John Stephenson

Personal information
- Full name: John Patrick Stephenson
- Born: 14 March 1965 (age 61) Stebbing, Essex, England
- Nickname: Stanley, Svenson, Leo
- Height: 6 ft 1 in (1.85 m)
- Batting: Right-handed
- Bowling: Right-arm medium

International information
- National side: England;
- Only Test (cap 541): 24 August 1989 v Australia

Domestic team information
- 1985–1994: Essex
- 1988/89: Boland
- 1988/89: Impalas
- 1995–2001: Hampshire
- 2002–2004: Essex

Career statistics
| Competition | Test | FC | LA |
| Matches | 1 | 304 | 319 |
| Runs scored | 36 | 14,773 | 7,252 |
| Batting average | 18.00 | 32.39 | 29.36 |
| 100s/50s | 0/0 | 25/78 | 8/38 |
| Top score | 25 | 202* | 142 |
| Balls bowled | – | 23,018 | 9,216 |
| Wickets | – | 396 | 270 |
| Bowling average | – | 32.55 | 26.40 |
| 5 wickets in innings | – | 11 | 3 |
| 10 wickets in match | – | 1 | 0 |
| Best bowling | – | 7/44 | 6/33 |
| Catches/stumpings | 0/– | 182/– | 122/– |
- Source: CricketArchive, 11 January 2008

= John Stephenson (cricketer, born 1965) =

English cricketer (born 1965)

John Patrick Stephenson (born 14 March 1965) is an English former first-class cricketer, who is currently CEO of WA Cricket.

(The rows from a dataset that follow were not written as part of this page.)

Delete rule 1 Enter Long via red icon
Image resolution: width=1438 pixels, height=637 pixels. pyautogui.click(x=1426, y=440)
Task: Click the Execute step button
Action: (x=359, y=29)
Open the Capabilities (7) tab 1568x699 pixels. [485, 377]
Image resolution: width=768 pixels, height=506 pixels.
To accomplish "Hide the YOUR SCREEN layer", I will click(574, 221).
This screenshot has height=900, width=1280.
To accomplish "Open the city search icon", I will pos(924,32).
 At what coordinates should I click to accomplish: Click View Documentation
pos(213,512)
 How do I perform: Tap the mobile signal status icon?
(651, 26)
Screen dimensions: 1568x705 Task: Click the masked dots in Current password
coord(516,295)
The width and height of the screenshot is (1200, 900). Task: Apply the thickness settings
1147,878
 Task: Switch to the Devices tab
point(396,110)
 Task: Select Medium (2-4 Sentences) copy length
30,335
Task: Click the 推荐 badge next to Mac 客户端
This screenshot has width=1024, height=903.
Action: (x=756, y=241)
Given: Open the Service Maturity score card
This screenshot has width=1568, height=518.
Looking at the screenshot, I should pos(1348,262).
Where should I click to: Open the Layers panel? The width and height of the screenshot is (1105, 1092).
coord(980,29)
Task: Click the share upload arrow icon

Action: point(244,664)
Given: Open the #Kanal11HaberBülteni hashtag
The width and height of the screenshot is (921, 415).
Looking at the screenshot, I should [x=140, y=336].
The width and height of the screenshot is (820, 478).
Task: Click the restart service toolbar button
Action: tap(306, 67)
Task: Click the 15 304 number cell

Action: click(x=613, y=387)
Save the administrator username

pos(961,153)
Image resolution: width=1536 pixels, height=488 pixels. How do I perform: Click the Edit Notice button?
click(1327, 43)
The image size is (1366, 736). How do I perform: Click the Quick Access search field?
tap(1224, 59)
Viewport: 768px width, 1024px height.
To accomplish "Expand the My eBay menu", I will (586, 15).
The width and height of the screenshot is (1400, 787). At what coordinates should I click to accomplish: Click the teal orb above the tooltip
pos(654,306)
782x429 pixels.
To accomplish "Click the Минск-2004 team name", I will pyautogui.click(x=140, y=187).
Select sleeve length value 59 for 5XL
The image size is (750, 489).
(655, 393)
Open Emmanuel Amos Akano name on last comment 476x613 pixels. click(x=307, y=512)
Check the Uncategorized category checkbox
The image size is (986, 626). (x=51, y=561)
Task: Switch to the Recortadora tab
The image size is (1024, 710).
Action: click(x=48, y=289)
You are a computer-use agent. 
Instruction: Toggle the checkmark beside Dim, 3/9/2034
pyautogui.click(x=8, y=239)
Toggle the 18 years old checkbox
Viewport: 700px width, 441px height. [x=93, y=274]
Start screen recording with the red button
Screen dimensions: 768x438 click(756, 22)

The cricket writer, Colin Bateman, commented on Stephenson's Test match appearance, "by the time John Stephenson was picked in 1989, England's selection policy resembled one of those bingo machines in which numbered balls are blown up a tube at random". Bateman added, "Stephenson, an intelligent, useful all-round cricketer, became player No. 29 used by England in a shambolic series – a post-war record".

==Life and career==
He was educated at Felsted School and Durham University. While an undergraduate he was awarded a palatinate for cricket in 1986. He had a long county cricket career as a right-handed batsman and a right-arm medium bowler for Essex (1985–1994 and 2002–2004) and Hampshire (1995–2001). He also captained Hampshire between 1996 and 1997. He helped Essex win the County Championship in 1986, 1991 and 1992.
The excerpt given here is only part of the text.